◆ TASK BRIEF: Would you return the lines between the one holding "Toggle sorting on the Type column" and the one holding "Viewport: 1497px width, 812px height.", inclusive, and only those, exactly as they stand in the listing below?

◆ DATA SECTION:
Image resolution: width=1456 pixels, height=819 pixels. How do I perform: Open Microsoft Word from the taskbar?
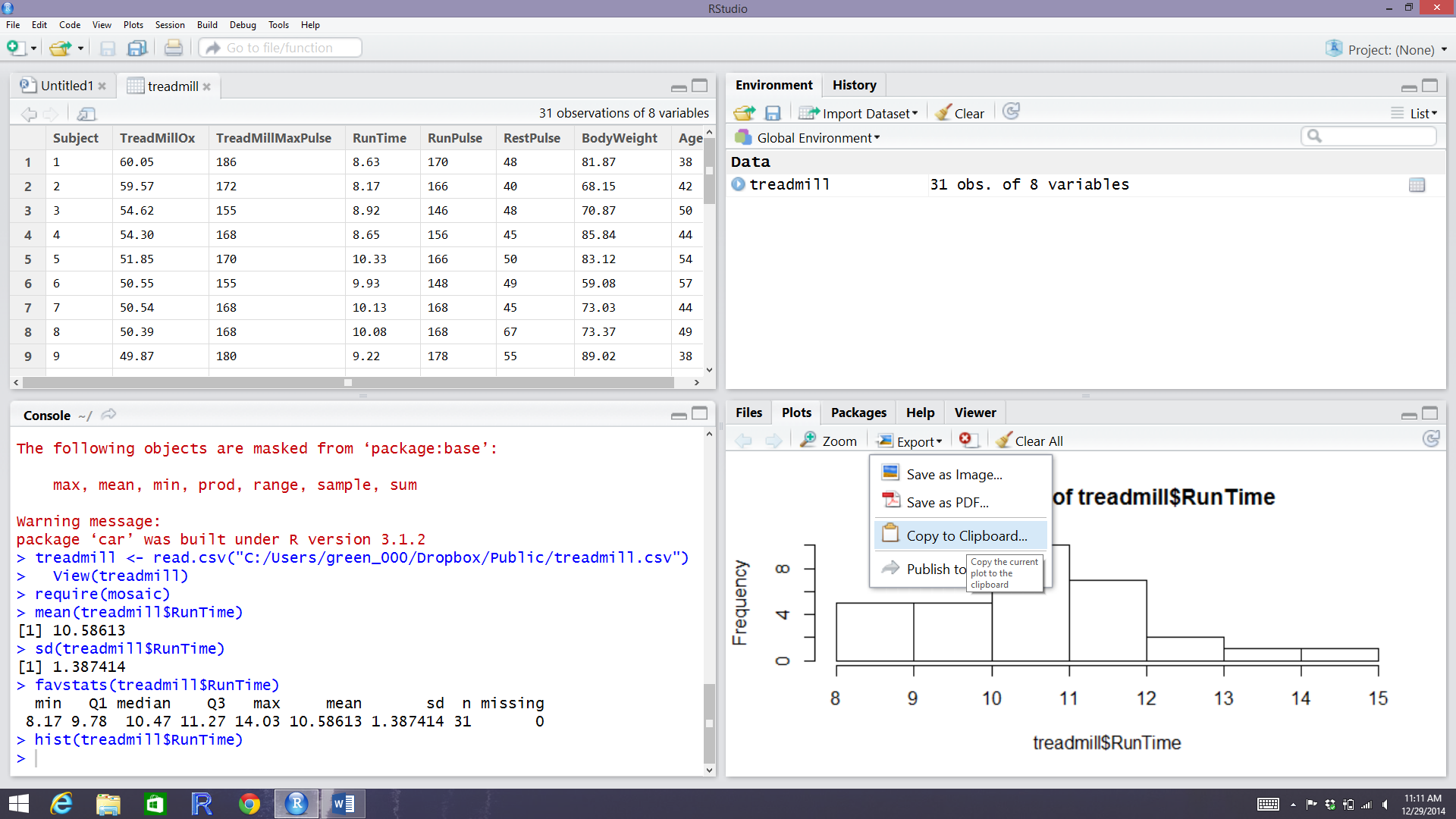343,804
---
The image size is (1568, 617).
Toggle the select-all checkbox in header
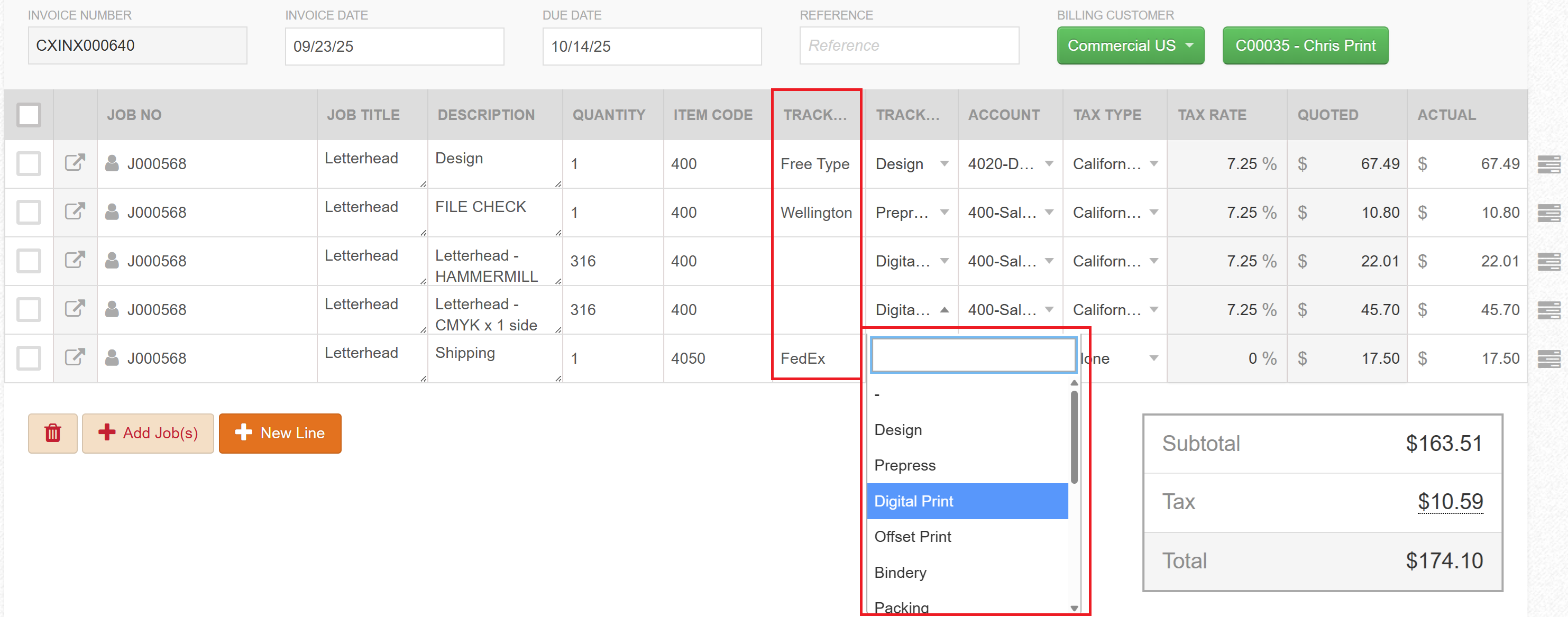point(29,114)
* * *
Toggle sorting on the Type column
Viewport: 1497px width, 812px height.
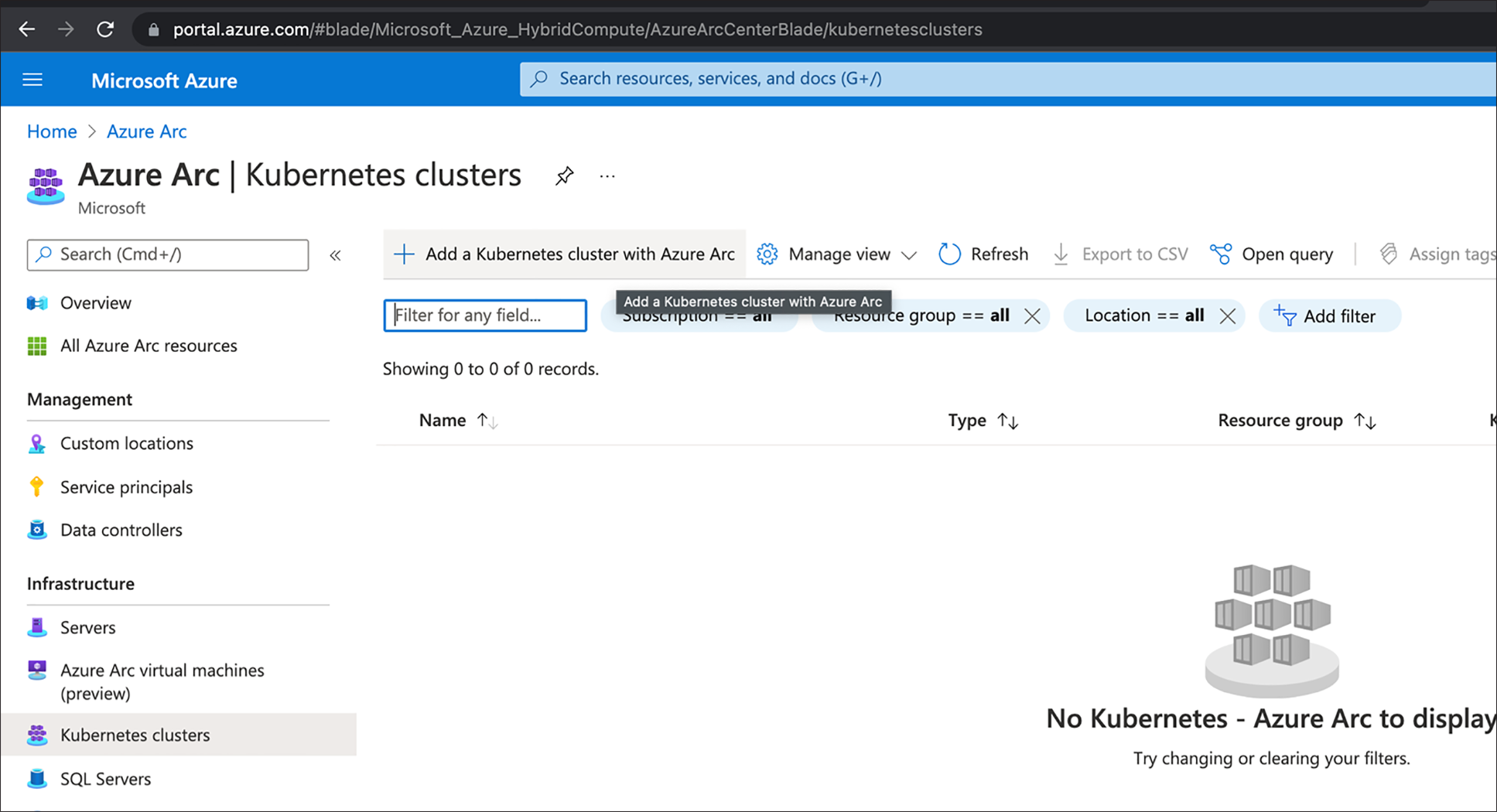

◆ EXERCISE OUTPUT:
Toggle sorting on the Type column
Viewport: 1497px width, 812px height.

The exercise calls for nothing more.